Bug 53554

Summary: Wrong case for hexadecimal percent encoding [patch]
Product: Apache httpd-2 Reporter: Tim Starling <tstarling>
Component: mod_rewriteAssignee: Apache HTTPD Bugs Mailing List <bugs>
Status: NEW ---    
Severity: normal    
Priority: P2    
Version: 2.5-HEAD   
Target Milestone: ---   
Hardware: PC   
OS: Linux   
Attachments: Use uppercase hexadecimal digits in mod_rewrite

Description Tim Starling 2012-07-16 23:55:18 UTC
Created attachment 29069 [details]
Use uppercase hexadecimal digits in mod_rewrite

Apache mod_rewrite encodes special characters using lowercase hexadecimal digits, for example Chráněná becomes Chr%c3%a1n%c4%9bn%c3%a1 instead of Chr%C3%A1n%C4%9Bn%C3%A1. The use of a non-canonical URL breaks our caching system. We can't use lowercase hexadecimal digits as our canonical URLs because no browser sends URLs like that, so the cache would be even more badly broken. Please use uppercase hexadecimal digits in URLs.
Comment 1 Christophe JAILLET 2012-09-30 06:26:35 UTC
In RFC 1738, about Uniform Resource Locators (URL)
(http://www.rfc-editor.org/rfc/rfc1738.txt)


it is written that :

>>>
2.2. URL Character Encoding Issues

[...]
In addition, octets may be encoded by a character triplet consisting
of the character "%" followed by the two hexadecimal digits (from
"0123456789ABCDEF") which forming the hexadecimal value of the octet.
(The characters "abcdef" may also be used in hexadecimal encodings.)
[...]

<<<


So, I guess that httpd is correct when encoding with lower case.

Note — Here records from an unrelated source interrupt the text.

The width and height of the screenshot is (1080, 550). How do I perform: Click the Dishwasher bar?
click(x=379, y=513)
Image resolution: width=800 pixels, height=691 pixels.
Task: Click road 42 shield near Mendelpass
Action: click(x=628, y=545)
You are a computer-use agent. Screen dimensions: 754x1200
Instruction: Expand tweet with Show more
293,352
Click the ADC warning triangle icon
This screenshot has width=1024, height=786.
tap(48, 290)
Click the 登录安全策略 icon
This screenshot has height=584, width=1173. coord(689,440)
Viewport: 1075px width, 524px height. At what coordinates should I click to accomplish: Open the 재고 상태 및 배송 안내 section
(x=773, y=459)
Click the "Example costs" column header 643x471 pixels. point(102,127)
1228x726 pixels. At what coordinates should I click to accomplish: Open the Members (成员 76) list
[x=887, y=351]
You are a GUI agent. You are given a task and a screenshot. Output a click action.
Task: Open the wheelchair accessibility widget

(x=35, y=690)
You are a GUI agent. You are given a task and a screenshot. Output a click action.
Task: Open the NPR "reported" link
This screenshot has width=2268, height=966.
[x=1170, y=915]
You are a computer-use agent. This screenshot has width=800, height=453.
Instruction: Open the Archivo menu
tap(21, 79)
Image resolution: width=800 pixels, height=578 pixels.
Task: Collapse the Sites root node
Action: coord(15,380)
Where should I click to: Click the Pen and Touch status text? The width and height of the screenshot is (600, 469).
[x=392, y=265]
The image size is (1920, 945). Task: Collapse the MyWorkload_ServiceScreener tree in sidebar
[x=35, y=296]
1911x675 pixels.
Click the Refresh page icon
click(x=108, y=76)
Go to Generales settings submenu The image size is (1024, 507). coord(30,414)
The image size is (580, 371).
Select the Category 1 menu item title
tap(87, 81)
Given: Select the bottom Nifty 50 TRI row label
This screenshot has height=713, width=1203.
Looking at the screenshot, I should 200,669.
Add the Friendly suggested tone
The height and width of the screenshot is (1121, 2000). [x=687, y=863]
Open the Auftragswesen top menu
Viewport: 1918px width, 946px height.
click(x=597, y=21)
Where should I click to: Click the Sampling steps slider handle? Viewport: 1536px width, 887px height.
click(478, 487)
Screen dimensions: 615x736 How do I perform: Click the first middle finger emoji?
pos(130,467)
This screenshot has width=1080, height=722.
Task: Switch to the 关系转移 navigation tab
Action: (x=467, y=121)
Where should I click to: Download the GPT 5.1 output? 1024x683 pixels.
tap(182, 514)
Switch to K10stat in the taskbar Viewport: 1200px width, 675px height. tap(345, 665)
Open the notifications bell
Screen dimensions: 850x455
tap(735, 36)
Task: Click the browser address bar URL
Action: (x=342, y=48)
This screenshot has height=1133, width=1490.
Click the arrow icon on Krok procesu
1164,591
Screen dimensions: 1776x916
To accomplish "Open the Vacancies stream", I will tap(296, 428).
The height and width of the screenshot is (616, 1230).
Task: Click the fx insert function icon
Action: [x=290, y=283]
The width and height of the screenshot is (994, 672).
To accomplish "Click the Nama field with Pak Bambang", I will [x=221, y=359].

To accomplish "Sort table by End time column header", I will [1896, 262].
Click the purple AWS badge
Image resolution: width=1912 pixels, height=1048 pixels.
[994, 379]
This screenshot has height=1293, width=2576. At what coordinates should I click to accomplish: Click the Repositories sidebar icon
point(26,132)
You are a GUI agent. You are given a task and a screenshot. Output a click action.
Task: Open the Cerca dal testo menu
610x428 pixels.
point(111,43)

I left the report open, just in case, but I think that it should be marked as FIXED, WONTFIX.
Comment 2 Tim Starling 2012-10-01 04:54:06 UTC
(In reply to comment #1)
> In RFC 1738, about Uniform Resource Locators (URL)
> (http://www.rfc-editor.org/rfc/rfc1738.txt)
> 
> 
> it is written that :
> 
> >>>
> 2.2. URL Character Encoding Issues
> 
> [...]
> In addition, octets may be encoded by a character triplet consisting
> of the character "%" followed by the two hexadecimal digits (from
> "0123456789ABCDEF") which forming the hexadecimal value of the octet.
> (The characters "abcdef" may also be used in hexadecimal encodings.)
> [...]
> 
> <<<
> 
> 
> So, I guess that httpd is correct when encoding with lower case.
> 
> 
> I left the report open, just in case, but I think that it should be marked
> as FIXED, WONTFIX.

I think the RFC is pretty clear about which encoding is preferred, and it's not the one httpd is using. You seem to be using a very loose definition of "correct". There are two ways of doing it: one is preferred, the other is idiosyncratic and breaks caching. It is a simple change and the patch is attached.
Comment 3 Wim Lewis 2013-03-19 23:15:22 UTC
Apache is not incorrect here; the cache is not performing its job as well as it could: a well-written cache would compare URLs more intelligently than just a simple string compare.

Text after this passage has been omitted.